The publication on December 5 of “Martha’s Vineyard Outdoors, Fishing, Hunting and Avoiding Divorce On a Small Island” was an exciting moment for me. Having my first book listed for sale on Amazon is a milestone in an accidental writing career that began more than 27 years ago with publication of a fishing column in The Martha’s Vineyard Times.
But the fact is that until Tuesday I no books to speak of in-hand. Sure, the cover image was on the computer screen but I had only two actual books; one a proof and the other was an “author copy” provided by Create Space, the self-publishing arm of Amazon, which prints books “on demand.”
Print on demand offers several advantages over traditional publishing, which generally involves sending the job to an offset printing company in China. The wait for a book order is reduced from months to weeks, and there is no need to find space in the basement or attic for a few thousand books that may well become a permanent fixture once you run out of friends and relatives willing to take copies.

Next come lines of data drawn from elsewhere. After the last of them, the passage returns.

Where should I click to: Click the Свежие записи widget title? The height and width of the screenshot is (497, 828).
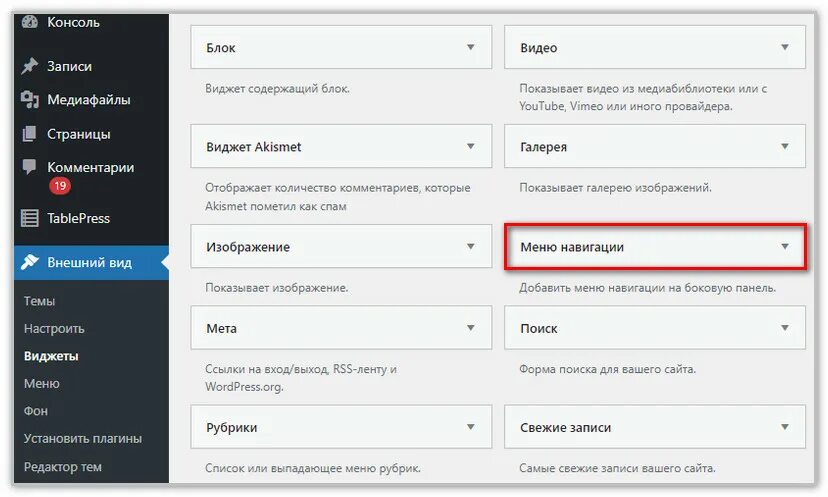click(565, 427)
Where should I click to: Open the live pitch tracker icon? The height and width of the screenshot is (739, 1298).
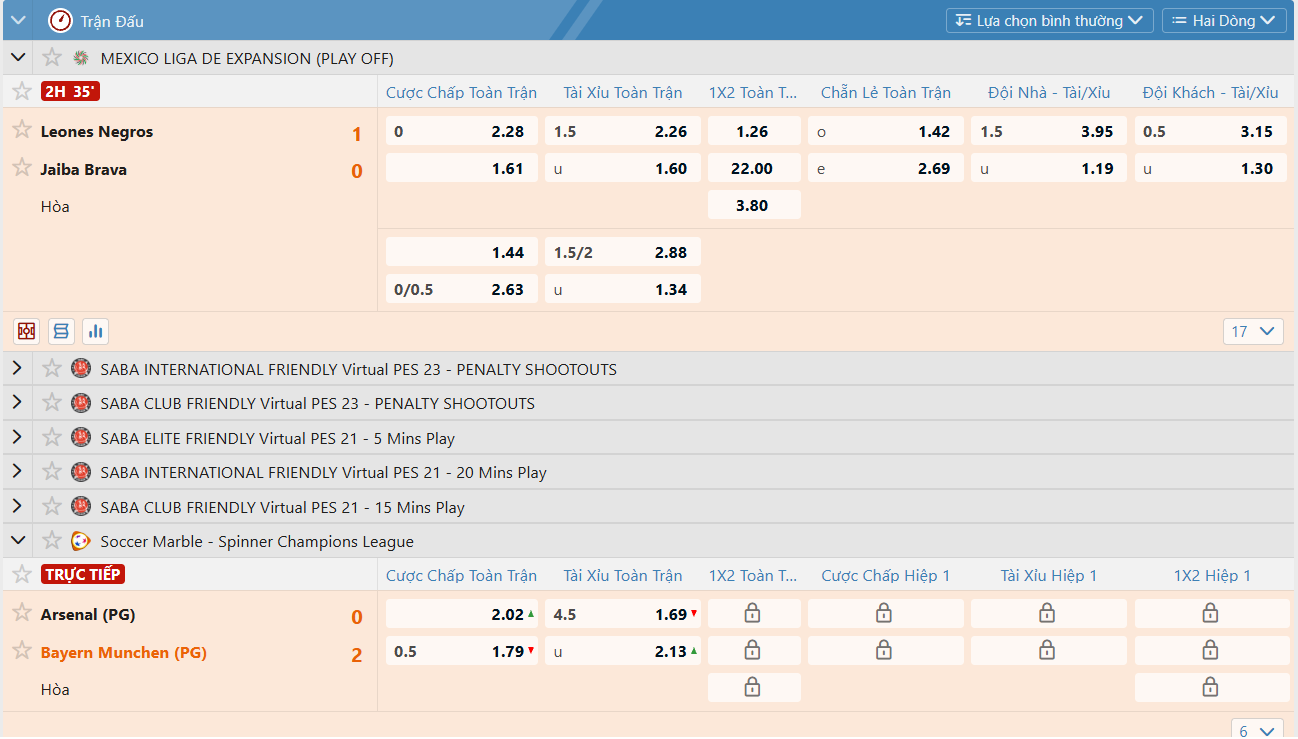click(27, 331)
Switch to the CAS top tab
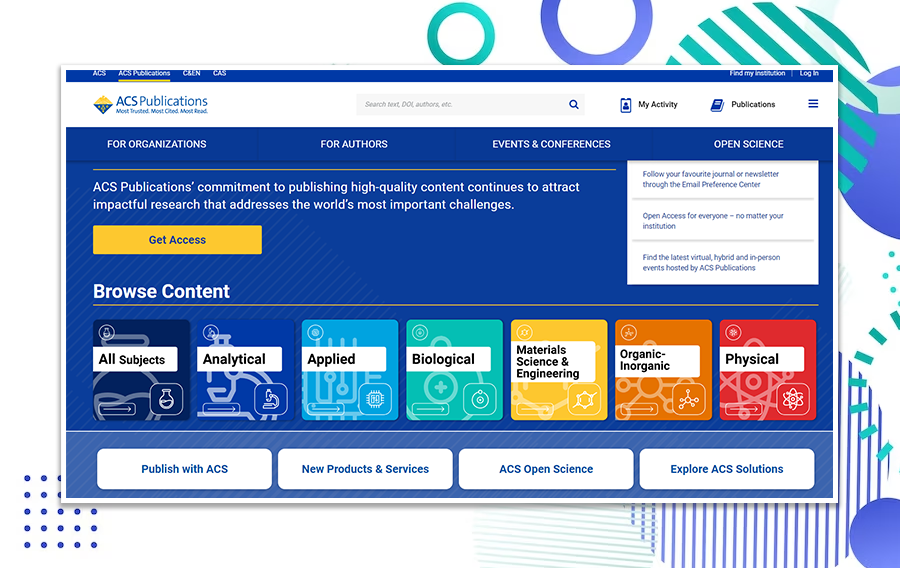The height and width of the screenshot is (568, 900). click(219, 73)
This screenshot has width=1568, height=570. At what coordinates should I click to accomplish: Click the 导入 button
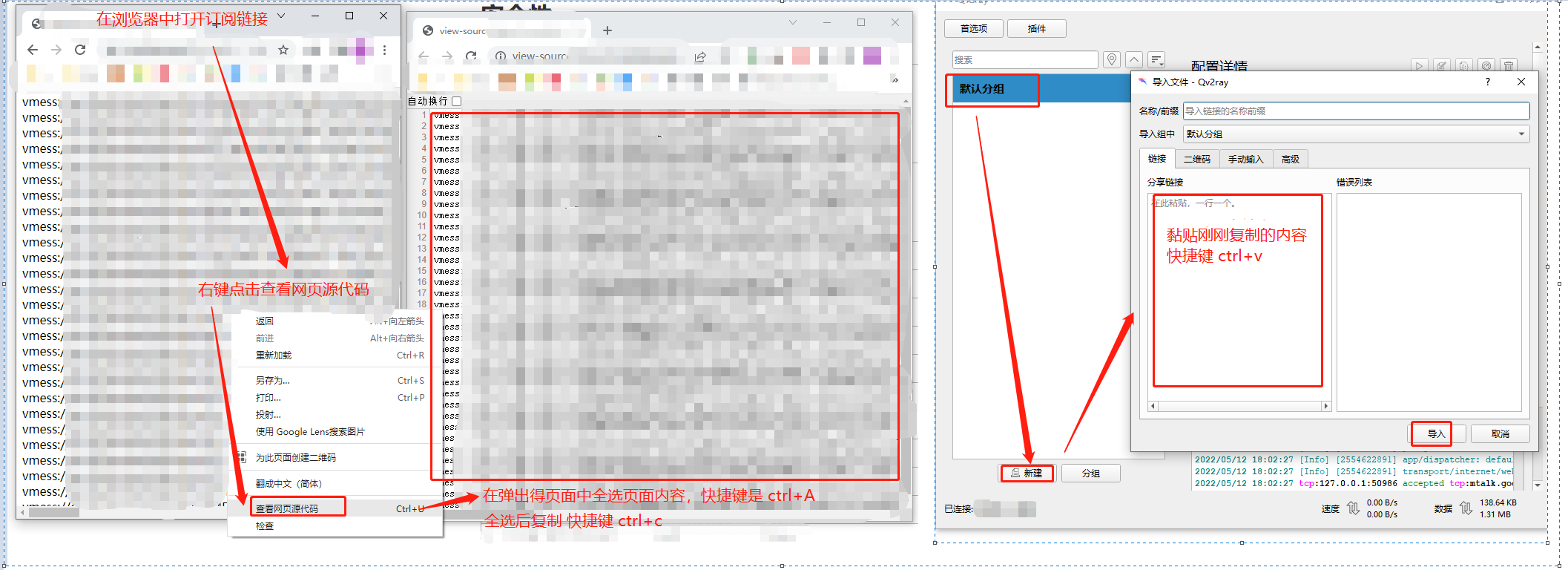(1437, 434)
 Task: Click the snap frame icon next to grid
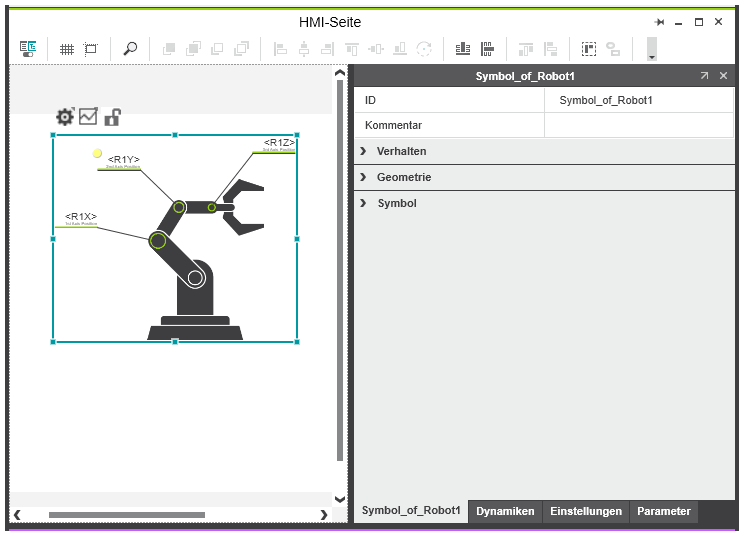point(91,49)
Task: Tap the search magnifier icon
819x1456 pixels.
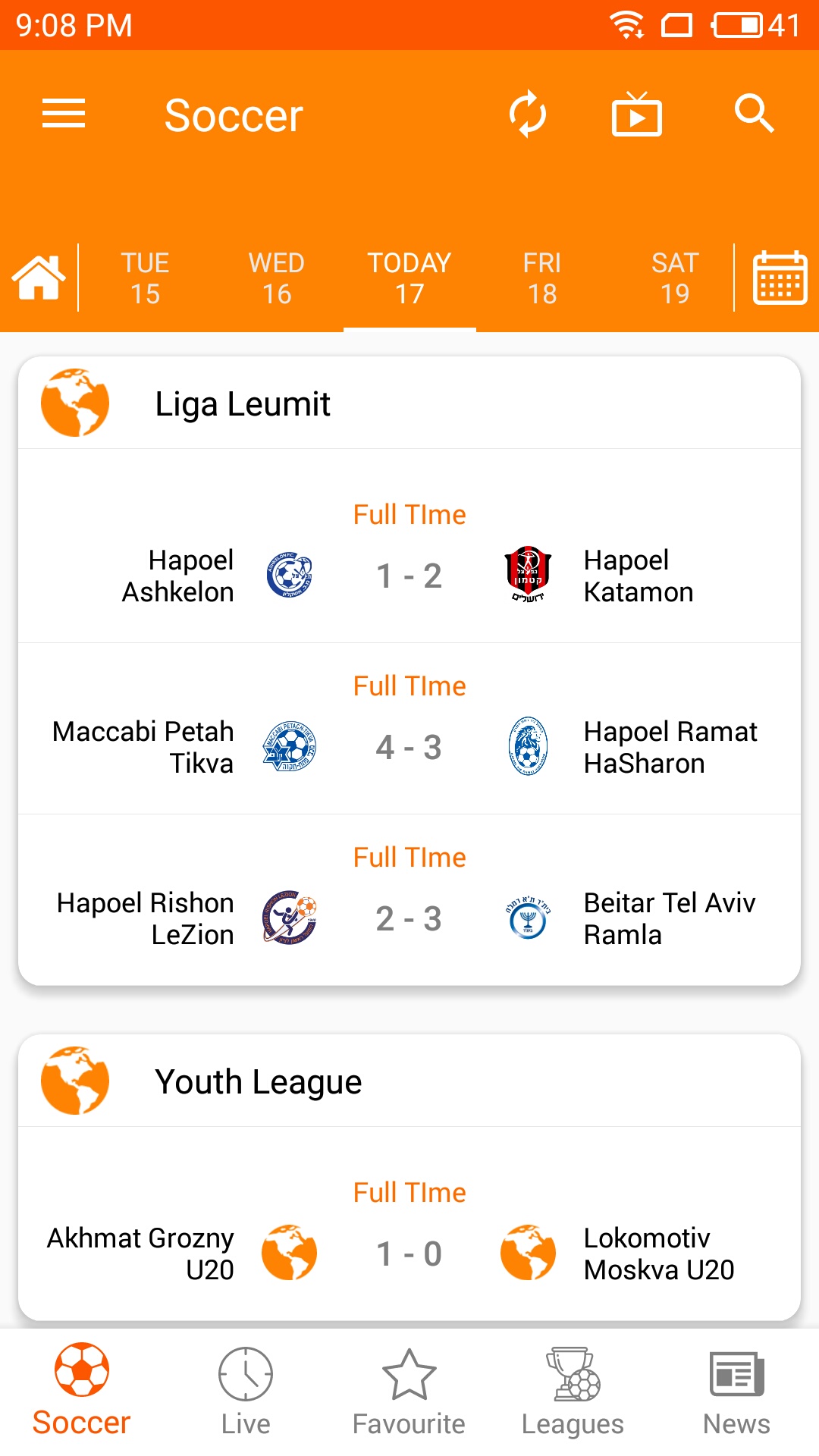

My book was for sale on Amazon but I had two books and I would not have my initial order of 100 books until Friday, December 22, or so said Amazon and UPS — until UPS decided not to honor its end of the bargain and end any hope I had harbored of providing some books for local Island bookstores to sell to last minute shoppers.
Up until Thursday, UPS said my books would be delivered on Friday, then changed delivery to Tuesday, Dec. 26. The trailer arrived on Martha’s Vineyard with my books and countless Christmas presents, and there it sat for the next three days. Even the much maligned Vineyard Haven post office opened for a few hours on Sunday so people could claim their packages. But UPS could not find a way to empty that trailer just days before Christmas. Anyhow, I digress (but it felt good to vent).
The first copy of my book was special to me and I knew just who I wanted to have it. So one week before Christmas I knocked on the door of the simple, rough hewn home where retired New York Times columnist Nelson Bryant and his longtime companion, artist Ruth Kirchmeier live in West Tisbury.
Stooped over with the weight of ninety-four years of active living, Nelson made his way to the door and welcomed me into the small, open living room and kitchen. He was in the middle of baking zucchini bread, made he said with just a hint of pride, from zucchinis grown in his garden.
The fact that he is around to bake anything is a story in its own right. Nelson was a member of the 508 Parachute Infantry Regiment of the 82nd Airborne Division when at about 2:30 am on D-Day, he wrote years ago, “I lunged out the door of a jouncing C-47 that was flying low over the Normandy countryside. I recall that - even before my chute snapped open and yanked me upright - lazy arcs of tracer bullets were curving up at me, then hurtling past. And before I reached the ground I heard for the first time the tearing snarl of sound made by fully- automatic German machine pistols.”
Nelson was wounded by machine gun fire his second day in Normandy.
He was lucky to survive that experience but before he had fully recovered from his injury he left the hospital in England where he was recuperating to rejoin his unit which was scheduled to jump into Holland. Once again, in heavy fighting he suffered a gunshot wound.
After Nelson returned from the war he was for a time a newspaper editor and dock builder on the Island before the New York Times hired him to write about the outdoors. He was very good at the job. There was no gimmickry in the phrasing, just prose as clean and straight as a mountain brook.
Over the 26 years I wrote an outdoor column for The MV Times, whenever I thought I was on the wrong tack, I would open up “Outdoors,” a collection of Nelson Bryant columns. His straightforward approach to storytelling would help set me right.
A few months earlier I had stopped by to see Nelson and he was as usual up to something. Before I said goodbye I told him that for a man who had been shot twice, was a drinker and a womanizer, he was getting along pretty well.
Nelson thought about it for a moment and in his deep voice said, “One correction. I was not a womanizer. I liked women.”
When I was preparing my book I had asked Nelson to write something for the back cover. He had agreed, which I took as a compliment of the highest order. And I wanted him to have my first copy.
I presented him with my book. On an inside page I wrote, “To Nelson Bryant, an inspiration in so many ways.”
I pointed out that the cover was designed by Glenn Wolff, the artist who illustrated many of Nelson’s columns in the New York Times. That brought a twinkle to his eyes. Glenn was a very nice man, he said, and an excellent artist.
Nelson made his way to the oven and removed two loaves of bread which he placed on the counter to cool. Then he made his way back to the couch so we could chat.
Old age coupled with the lingering effects of the sound of gunfire and exploding shells has diminished his hearing and his failing eyesight makes it difficult for him to read or write, but Nelson still retains the enthusiasm for the outdoor life that permeated his columns over the three decades he wrote for The New York Times.
Before the end of the hunting season on Saturday, Nelson was looking forward to taking his muzzle loader out to the head of a nearby cove where he and his son hunt for deer. A ground blind they had purchased for the occasion sat in a corner of the yard. The thought of Nelson shouldering his muzzle loader brought a smile to my face. I asked if he had venison in the freezer. Yes, he said, friends had come by to make sure the old guy had venison. That’s the way it is on the Island.